§ **CHALLENGE**
Using the MALACH abstract, answer each item briefly:
1. How many hours of interviews does the VHF archive contain?
2. How many of the English interviews have been cataloged by hand?
3. What is IBM's role in the project?
──────── TEXT EXTRACT
Speech Technology Seminar 2003

Israel

Home | Products & services | Support & downloads | My account

Select a country
IBM Research Home
IBM Haifa Labs Home
IBM Haifa Labs Leadership Seminars
Speech Technology Seminar 2003
Invitation
Preliminary Program
Visitors information
Confirmed participants
Speech Technology in HRL

Feedback

Abstracts

State of the Art Large Vocabulary Speech Recognition: The MALACH Project (Abstract)
Michael Picheny, IBM T.J. Watson Research Center

The principal goal of the Multilingual Access to Large spoken ArCHives (MALACH) project is to develop methods for dramatically improved access to large multilingual spoken archives. Our primary focus is on the enormous multimedia digital archive of the Survivors of the Shoah Visual History Foundation (VHF). This archive contains over 116,000 hours of interviews with over 52,000 survivors, liberators, rescuers, and witnesses of the Shoah, recorded in 32 languages. Four thousand of the interviews in English have been manually cataloged at great expense, but this only represents a small fraction of the total amount of information in the archive. Automating the cataloguing process is the only practical way to provide access to such an archive at reasonable cost. However, today's automatic technologies have relatively limited capabilities - capabilities that must be dramatically enhanced if the full potential of digital archiving is to be realized. In this project, we seek to make just such a leap. Some of the research challenges include enhancing the current transcription technology to robustly handle emotional and heavily accented, elderly speech in multiple languages and the development of automated indexing, cataloguing, and retrieval methods that can cope with relatively unstructured interviews and stream-of-consciousness narratives. MALACH is an NSF-funded joint effort with VHF, John Hopkins University and the University of Maryland. IBM's role in this project is to develop robust speech recognition and information retrieval technologies in English. We will present a more detailed overview of MALACH, state-of-the-art speech recognition and information retrieval results, and an analysis of the technical challenges ahead. We will also describe the background and status of IBM's research into "Superhuman" speech recognition - an attempt to create robust speech recognition systems across different domains, channels, and environments.
────────────────
──────── PROVIDED RECORDS
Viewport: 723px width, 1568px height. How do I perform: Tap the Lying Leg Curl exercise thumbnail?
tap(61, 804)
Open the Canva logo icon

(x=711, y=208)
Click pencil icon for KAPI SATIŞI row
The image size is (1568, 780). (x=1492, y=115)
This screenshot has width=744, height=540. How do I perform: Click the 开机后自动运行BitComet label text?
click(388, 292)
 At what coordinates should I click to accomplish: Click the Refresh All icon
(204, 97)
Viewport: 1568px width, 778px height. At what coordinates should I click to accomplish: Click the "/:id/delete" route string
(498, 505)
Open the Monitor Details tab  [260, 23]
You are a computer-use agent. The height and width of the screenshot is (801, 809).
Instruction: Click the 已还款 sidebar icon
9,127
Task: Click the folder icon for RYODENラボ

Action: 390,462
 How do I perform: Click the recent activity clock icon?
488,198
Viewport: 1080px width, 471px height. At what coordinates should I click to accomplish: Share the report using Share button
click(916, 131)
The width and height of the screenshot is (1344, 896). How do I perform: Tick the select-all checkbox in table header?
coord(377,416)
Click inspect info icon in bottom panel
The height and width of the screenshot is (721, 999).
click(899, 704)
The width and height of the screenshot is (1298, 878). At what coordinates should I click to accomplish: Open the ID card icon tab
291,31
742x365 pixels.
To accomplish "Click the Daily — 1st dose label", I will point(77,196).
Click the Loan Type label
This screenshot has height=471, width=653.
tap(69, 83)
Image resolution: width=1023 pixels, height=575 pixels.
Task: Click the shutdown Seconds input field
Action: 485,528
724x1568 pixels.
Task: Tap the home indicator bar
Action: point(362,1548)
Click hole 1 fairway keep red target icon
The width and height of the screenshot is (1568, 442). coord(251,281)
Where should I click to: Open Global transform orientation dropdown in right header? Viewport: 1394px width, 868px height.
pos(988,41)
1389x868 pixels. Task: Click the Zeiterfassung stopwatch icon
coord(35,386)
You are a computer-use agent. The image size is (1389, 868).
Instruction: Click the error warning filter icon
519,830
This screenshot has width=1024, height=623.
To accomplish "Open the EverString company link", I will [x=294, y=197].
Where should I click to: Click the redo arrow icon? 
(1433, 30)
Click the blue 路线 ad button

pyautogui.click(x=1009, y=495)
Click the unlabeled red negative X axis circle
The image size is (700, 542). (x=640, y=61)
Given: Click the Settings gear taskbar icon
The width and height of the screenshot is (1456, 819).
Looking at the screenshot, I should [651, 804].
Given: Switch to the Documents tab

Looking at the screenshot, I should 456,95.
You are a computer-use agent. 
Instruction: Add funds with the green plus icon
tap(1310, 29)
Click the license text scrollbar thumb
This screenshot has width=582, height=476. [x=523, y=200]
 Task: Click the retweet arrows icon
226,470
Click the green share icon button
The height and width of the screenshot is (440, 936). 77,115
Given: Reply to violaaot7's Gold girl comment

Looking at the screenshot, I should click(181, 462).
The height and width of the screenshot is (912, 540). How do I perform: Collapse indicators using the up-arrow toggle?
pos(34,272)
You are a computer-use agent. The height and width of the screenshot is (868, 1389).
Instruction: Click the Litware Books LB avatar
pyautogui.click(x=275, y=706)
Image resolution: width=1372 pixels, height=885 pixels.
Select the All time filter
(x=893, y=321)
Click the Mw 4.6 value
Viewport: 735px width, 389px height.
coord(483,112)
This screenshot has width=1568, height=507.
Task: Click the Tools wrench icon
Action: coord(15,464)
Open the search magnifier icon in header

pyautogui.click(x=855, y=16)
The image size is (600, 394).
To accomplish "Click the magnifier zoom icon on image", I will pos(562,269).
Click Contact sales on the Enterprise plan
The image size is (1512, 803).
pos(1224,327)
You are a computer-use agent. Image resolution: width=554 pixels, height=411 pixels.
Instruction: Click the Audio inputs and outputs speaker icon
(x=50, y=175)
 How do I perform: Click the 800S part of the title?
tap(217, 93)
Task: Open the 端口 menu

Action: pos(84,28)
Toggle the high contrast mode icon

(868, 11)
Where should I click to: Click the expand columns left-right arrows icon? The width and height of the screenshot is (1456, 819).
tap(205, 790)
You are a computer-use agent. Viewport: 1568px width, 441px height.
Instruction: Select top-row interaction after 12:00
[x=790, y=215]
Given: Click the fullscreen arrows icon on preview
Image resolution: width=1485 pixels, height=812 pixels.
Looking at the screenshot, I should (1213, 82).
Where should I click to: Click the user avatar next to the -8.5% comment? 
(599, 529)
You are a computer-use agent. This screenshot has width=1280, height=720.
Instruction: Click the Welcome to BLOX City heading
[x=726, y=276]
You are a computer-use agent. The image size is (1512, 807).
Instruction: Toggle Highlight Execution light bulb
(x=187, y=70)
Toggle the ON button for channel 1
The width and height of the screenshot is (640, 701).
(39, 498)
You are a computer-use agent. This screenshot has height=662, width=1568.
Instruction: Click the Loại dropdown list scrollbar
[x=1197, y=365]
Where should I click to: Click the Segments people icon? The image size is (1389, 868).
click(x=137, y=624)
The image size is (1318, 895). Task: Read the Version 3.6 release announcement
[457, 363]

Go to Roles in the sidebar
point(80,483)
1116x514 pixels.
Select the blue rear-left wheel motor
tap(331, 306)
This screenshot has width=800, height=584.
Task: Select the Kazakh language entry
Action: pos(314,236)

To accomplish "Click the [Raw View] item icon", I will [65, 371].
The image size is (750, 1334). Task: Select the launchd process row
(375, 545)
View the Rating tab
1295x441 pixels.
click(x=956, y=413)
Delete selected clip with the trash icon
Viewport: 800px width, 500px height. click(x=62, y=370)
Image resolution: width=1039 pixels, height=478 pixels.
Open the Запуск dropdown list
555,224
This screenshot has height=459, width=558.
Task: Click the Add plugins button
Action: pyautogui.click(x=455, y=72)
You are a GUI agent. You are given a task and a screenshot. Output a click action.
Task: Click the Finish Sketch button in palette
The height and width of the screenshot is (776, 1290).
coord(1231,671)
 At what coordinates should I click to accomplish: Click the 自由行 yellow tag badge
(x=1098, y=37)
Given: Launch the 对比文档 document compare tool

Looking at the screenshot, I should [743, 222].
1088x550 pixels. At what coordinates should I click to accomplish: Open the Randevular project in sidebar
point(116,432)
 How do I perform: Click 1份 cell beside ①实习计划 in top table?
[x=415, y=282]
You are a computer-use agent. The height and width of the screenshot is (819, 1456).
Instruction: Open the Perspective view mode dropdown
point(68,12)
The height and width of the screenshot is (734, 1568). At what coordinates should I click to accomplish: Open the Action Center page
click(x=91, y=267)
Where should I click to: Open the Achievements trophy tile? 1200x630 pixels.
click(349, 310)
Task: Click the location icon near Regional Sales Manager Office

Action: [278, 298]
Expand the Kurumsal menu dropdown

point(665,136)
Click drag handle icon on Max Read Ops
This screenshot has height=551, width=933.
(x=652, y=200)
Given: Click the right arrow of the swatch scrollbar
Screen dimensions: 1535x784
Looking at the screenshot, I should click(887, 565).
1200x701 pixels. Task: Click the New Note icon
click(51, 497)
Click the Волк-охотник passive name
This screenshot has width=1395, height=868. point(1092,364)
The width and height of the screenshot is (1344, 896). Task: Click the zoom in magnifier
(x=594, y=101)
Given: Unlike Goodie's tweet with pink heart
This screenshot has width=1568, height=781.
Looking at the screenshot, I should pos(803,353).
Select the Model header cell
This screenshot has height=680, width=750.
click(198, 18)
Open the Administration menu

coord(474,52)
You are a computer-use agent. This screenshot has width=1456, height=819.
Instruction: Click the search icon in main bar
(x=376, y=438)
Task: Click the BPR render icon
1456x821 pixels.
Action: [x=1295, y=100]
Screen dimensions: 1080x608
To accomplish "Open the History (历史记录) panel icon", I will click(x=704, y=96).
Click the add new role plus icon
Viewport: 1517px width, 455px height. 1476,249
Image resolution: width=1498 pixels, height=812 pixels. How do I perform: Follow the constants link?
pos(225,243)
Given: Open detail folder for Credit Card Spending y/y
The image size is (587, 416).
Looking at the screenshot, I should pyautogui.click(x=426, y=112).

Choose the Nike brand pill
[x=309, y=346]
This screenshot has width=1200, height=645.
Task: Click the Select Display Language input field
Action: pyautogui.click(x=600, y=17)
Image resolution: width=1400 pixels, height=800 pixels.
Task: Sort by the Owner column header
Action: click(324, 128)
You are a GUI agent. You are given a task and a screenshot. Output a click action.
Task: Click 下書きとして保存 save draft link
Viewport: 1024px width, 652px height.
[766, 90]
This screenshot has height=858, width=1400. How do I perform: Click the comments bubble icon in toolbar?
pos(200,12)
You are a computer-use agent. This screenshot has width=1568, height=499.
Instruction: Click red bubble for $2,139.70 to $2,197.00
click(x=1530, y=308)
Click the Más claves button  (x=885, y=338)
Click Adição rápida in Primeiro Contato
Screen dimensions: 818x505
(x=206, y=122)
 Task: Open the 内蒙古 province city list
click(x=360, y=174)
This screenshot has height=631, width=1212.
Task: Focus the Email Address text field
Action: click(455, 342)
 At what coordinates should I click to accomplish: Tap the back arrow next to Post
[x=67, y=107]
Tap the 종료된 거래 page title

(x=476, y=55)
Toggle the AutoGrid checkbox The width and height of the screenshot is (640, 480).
────────────────
§ **THE RESPONSE**
1. Over 116,000 hours.
2. Four thousand.
3. To develop robust speech recognition and information retrieval technologies in English.